Each of the entries beneath this task should be written out exactly.

(Saved entries)
##########
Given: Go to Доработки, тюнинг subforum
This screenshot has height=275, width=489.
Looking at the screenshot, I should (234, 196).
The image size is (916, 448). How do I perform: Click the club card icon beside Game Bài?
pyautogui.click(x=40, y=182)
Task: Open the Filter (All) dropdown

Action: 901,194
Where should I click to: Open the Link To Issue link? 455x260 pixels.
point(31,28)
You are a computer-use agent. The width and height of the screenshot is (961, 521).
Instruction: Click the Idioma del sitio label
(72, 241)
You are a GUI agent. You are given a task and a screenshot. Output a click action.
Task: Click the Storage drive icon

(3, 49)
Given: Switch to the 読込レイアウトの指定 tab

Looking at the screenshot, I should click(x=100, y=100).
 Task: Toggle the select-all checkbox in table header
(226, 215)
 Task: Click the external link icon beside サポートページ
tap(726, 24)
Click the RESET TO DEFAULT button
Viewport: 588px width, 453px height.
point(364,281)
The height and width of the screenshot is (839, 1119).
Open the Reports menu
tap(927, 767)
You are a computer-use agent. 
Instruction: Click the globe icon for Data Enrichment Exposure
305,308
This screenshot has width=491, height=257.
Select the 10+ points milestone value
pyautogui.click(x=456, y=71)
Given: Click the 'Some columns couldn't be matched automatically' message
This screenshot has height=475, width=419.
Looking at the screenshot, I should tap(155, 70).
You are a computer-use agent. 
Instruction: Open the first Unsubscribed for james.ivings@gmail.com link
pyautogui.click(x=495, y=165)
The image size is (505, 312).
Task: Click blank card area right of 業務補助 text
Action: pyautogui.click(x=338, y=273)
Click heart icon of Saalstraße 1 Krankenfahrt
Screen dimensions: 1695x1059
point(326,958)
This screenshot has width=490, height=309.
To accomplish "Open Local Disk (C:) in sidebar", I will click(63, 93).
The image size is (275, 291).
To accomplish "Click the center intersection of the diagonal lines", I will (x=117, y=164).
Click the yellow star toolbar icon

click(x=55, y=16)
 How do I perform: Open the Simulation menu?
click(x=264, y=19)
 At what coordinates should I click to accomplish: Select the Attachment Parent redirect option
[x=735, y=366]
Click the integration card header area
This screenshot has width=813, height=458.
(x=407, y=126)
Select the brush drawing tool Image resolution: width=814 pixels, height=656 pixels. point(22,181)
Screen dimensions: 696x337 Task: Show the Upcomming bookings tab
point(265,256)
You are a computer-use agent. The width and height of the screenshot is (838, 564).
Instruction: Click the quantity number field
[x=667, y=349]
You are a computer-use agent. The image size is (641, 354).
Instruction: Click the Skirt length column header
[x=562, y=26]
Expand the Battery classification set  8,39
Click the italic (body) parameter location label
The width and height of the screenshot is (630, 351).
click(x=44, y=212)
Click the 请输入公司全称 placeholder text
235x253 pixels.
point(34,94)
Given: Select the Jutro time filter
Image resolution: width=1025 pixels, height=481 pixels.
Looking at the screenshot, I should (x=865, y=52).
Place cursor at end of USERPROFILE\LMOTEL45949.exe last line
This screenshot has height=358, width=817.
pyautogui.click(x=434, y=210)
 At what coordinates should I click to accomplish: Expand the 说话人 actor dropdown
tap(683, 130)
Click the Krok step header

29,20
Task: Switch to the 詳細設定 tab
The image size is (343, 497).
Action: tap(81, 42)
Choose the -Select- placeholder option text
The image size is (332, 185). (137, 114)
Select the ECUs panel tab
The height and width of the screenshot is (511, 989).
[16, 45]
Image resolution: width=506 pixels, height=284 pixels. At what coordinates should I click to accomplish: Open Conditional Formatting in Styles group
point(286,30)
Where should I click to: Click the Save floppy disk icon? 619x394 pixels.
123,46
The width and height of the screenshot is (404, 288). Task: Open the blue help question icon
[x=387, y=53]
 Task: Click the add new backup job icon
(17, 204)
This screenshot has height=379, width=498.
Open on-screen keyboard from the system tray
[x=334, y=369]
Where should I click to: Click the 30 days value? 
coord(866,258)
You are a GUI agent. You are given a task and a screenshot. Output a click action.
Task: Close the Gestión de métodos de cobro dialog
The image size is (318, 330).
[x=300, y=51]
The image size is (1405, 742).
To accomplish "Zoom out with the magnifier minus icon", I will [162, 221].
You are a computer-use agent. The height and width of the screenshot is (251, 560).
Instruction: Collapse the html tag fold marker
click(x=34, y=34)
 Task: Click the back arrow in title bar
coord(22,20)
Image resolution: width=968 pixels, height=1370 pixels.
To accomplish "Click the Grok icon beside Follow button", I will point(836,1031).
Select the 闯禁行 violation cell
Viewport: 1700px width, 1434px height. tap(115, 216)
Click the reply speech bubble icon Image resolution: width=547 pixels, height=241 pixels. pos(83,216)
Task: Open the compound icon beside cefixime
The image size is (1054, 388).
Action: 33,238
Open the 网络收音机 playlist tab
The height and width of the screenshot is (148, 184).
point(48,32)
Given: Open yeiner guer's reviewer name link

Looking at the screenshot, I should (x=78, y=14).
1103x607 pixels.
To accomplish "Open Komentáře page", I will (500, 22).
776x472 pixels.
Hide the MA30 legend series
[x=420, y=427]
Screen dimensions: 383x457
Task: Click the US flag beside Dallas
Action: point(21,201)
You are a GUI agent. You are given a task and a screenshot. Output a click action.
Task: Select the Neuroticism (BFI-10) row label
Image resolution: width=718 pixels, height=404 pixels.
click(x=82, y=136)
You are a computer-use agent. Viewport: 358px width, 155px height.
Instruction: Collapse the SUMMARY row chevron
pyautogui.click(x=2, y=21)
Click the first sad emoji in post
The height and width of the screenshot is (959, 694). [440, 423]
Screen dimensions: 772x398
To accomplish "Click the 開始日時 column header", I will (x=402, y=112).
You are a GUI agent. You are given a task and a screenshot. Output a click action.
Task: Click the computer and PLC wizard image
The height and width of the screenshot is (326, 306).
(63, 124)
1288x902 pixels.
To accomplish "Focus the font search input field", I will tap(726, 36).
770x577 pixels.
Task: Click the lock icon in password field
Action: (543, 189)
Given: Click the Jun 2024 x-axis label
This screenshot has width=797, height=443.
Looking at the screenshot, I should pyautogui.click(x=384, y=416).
##########
Worked solution ▸
Given: Go to Доработки, тюнинг subforum
This screenshot has height=275, width=489.
Looking at the screenshot, I should (234, 196).
The image size is (916, 448). How do I perform: Click the club card icon beside Game Bài?
pyautogui.click(x=40, y=182)
Task: Open the Filter (All) dropdown

Action: 901,194
Where should I click to: Open the Link To Issue link? 455x260 pixels.
point(31,28)
You are a computer-use agent. The width and height of the screenshot is (961, 521).
Instruction: Click the Idioma del sitio label
(72, 241)
You are a GUI agent. You are given a task and a screenshot. Output a click action.
Task: Click the Storage drive icon

(3, 49)
Given: Switch to the 読込レイアウトの指定 tab

Looking at the screenshot, I should click(x=100, y=100).
 Task: Toggle the select-all checkbox in table header
(226, 215)
 Task: Click the external link icon beside サポートページ
tap(726, 24)
Click the RESET TO DEFAULT button
Viewport: 588px width, 453px height.
point(364,281)
The height and width of the screenshot is (839, 1119).
Open the Reports menu
tap(927, 767)
You are a computer-use agent. 
Instruction: Click the globe icon for Data Enrichment Exposure
305,308
This screenshot has width=491, height=257.
Select the 10+ points milestone value
pyautogui.click(x=456, y=71)
Given: Click the 'Some columns couldn't be matched automatically' message
This screenshot has height=475, width=419.
Looking at the screenshot, I should tap(155, 70).
You are a computer-use agent. 
Instruction: Open the first Unsubscribed for james.ivings@gmail.com link
pyautogui.click(x=495, y=165)
The image size is (505, 312).
Task: Click blank card area right of 業務補助 text
Action: pyautogui.click(x=338, y=273)
Click heart icon of Saalstraße 1 Krankenfahrt
Screen dimensions: 1695x1059
point(326,958)
This screenshot has width=490, height=309.
To accomplish "Open Local Disk (C:) in sidebar", I will click(63, 93).
The image size is (275, 291).
To accomplish "Click the center intersection of the diagonal lines", I will (x=117, y=164).
Click the yellow star toolbar icon

click(x=55, y=16)
 How do I perform: Open the Simulation menu?
click(x=264, y=19)
 At what coordinates should I click to accomplish: Select the Attachment Parent redirect option
[x=735, y=366]
Click the integration card header area
This screenshot has width=813, height=458.
(x=407, y=126)
Select the brush drawing tool Image resolution: width=814 pixels, height=656 pixels. point(22,181)
Screen dimensions: 696x337 Task: Show the Upcomming bookings tab
point(265,256)
You are a computer-use agent. The width and height of the screenshot is (838, 564).
Instruction: Click the quantity number field
[x=667, y=349]
You are a computer-use agent. The image size is (641, 354).
Instruction: Click the Skirt length column header
[x=562, y=26]
Expand the Battery classification set  8,39
Click the italic (body) parameter location label
The width and height of the screenshot is (630, 351).
click(x=44, y=212)
Click the 请输入公司全称 placeholder text
235x253 pixels.
point(34,94)
Given: Select the Jutro time filter
Image resolution: width=1025 pixels, height=481 pixels.
Looking at the screenshot, I should (x=865, y=52).
Place cursor at end of USERPROFILE\LMOTEL45949.exe last line
This screenshot has height=358, width=817.
pyautogui.click(x=434, y=210)
 At what coordinates should I click to accomplish: Expand the 说话人 actor dropdown
tap(683, 130)
Click the Krok step header

29,20
Task: Switch to the 詳細設定 tab
The image size is (343, 497).
Action: tap(81, 42)
Choose the -Select- placeholder option text
The image size is (332, 185). (137, 114)
Select the ECUs panel tab
The height and width of the screenshot is (511, 989).
[16, 45]
Image resolution: width=506 pixels, height=284 pixels. At what coordinates should I click to accomplish: Open Conditional Formatting in Styles group
point(286,30)
Where should I click to: Click the Save floppy disk icon? 619x394 pixels.
123,46
The width and height of the screenshot is (404, 288). Task: Open the blue help question icon
[x=387, y=53]
 Task: Click the add new backup job icon
(17, 204)
This screenshot has height=379, width=498.
Open on-screen keyboard from the system tray
[x=334, y=369]
Where should I click to: Click the 30 days value? 
coord(866,258)
You are a GUI agent. You are given a task and a screenshot. Output a click action.
Task: Close the Gestión de métodos de cobro dialog
The image size is (318, 330).
[x=300, y=51]
The image size is (1405, 742).
To accomplish "Zoom out with the magnifier minus icon", I will [162, 221].
You are a computer-use agent. The height and width of the screenshot is (251, 560).
Instruction: Collapse the html tag fold marker
click(x=34, y=34)
 Task: Click the back arrow in title bar
coord(22,20)
Image resolution: width=968 pixels, height=1370 pixels.
To accomplish "Click the Grok icon beside Follow button", I will point(836,1031).
Select the 闯禁行 violation cell
Viewport: 1700px width, 1434px height. tap(115, 216)
Click the reply speech bubble icon Image resolution: width=547 pixels, height=241 pixels. pos(83,216)
Task: Open the compound icon beside cefixime
The image size is (1054, 388).
Action: 33,238
Open the 网络收音机 playlist tab
The height and width of the screenshot is (148, 184).
point(48,32)
Given: Open yeiner guer's reviewer name link

Looking at the screenshot, I should (x=78, y=14).
1103x607 pixels.
To accomplish "Open Komentáře page", I will (500, 22).
776x472 pixels.
Hide the MA30 legend series
[x=420, y=427]
Screen dimensions: 383x457
Task: Click the US flag beside Dallas
Action: point(21,201)
You are a GUI agent. You are given a task and a screenshot. Output a click action.
Task: Select the Neuroticism (BFI-10) row label
Image resolution: width=718 pixels, height=404 pixels.
click(x=82, y=136)
You are a computer-use agent. Viewport: 358px width, 155px height.
Instruction: Collapse the SUMMARY row chevron
pyautogui.click(x=2, y=21)
Click the first sad emoji in post
The height and width of the screenshot is (959, 694). [440, 423]
Screen dimensions: 772x398
To accomplish "Click the 開始日時 column header", I will (x=402, y=112).
You are a GUI agent. You are given a task and a screenshot. Output a click action.
Task: Click the computer and PLC wizard image
The height and width of the screenshot is (326, 306).
(63, 124)
1288x902 pixels.
To accomplish "Focus the font search input field", I will tap(726, 36).
770x577 pixels.
Task: Click the lock icon in password field
Action: (543, 189)
Given: Click the Jun 2024 x-axis label
This screenshot has width=797, height=443.
Looking at the screenshot, I should pyautogui.click(x=384, y=416).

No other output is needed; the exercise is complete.